_TASK BRIEF_: Retype exactly the lines that run from the start of the data to the line holding "Task: Click the Up one level arrow icon", including both, and only those.

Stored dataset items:
⟨

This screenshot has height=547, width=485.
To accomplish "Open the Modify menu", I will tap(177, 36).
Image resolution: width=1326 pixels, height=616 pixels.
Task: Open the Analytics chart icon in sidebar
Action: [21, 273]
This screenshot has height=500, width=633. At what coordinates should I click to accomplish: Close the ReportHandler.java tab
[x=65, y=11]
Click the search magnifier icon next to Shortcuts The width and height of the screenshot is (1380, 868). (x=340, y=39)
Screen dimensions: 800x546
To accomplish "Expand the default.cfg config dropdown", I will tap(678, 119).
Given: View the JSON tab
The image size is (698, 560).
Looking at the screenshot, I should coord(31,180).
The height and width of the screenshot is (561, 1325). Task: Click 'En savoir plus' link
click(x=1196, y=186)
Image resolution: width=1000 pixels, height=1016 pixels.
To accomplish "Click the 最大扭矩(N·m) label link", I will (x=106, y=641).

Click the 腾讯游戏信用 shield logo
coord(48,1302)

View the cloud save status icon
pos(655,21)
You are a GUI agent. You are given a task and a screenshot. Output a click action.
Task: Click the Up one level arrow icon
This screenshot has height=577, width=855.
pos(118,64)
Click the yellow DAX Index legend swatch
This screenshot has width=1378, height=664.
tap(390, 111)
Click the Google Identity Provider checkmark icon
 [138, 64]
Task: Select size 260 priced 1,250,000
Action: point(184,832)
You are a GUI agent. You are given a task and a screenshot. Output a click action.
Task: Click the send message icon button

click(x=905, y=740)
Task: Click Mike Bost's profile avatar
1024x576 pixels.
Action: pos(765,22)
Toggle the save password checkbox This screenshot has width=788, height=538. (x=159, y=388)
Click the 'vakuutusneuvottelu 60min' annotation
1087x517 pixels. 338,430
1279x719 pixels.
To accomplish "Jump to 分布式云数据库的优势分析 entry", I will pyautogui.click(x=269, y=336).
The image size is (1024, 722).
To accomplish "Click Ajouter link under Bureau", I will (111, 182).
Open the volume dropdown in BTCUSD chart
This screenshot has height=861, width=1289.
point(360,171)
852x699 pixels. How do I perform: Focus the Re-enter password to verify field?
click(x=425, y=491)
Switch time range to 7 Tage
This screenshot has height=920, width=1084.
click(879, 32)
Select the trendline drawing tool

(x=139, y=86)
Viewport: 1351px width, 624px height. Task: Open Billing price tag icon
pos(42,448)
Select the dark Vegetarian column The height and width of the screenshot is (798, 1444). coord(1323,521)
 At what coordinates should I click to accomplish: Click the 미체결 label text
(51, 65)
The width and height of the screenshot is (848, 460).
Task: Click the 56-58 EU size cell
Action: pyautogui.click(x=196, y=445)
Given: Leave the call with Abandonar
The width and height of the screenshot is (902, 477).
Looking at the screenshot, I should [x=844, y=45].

⟩

_THE ANSWER_:
This screenshot has height=547, width=485.
To accomplish "Open the Modify menu", I will tap(177, 36).
Image resolution: width=1326 pixels, height=616 pixels.
Task: Open the Analytics chart icon in sidebar
Action: [21, 273]
This screenshot has height=500, width=633. At what coordinates should I click to accomplish: Close the ReportHandler.java tab
[x=65, y=11]
Click the search magnifier icon next to Shortcuts The width and height of the screenshot is (1380, 868). (x=340, y=39)
Screen dimensions: 800x546
To accomplish "Expand the default.cfg config dropdown", I will tap(678, 119).
Given: View the JSON tab
The image size is (698, 560).
Looking at the screenshot, I should coord(31,180).
The height and width of the screenshot is (561, 1325). Task: Click 'En savoir plus' link
click(x=1196, y=186)
Image resolution: width=1000 pixels, height=1016 pixels.
To accomplish "Click the 最大扭矩(N·m) label link", I will (x=106, y=641).

Click the 腾讯游戏信用 shield logo
coord(48,1302)

View the cloud save status icon
pos(655,21)
You are a GUI agent. You are given a task and a screenshot. Output a click action.
Task: Click the Up one level arrow icon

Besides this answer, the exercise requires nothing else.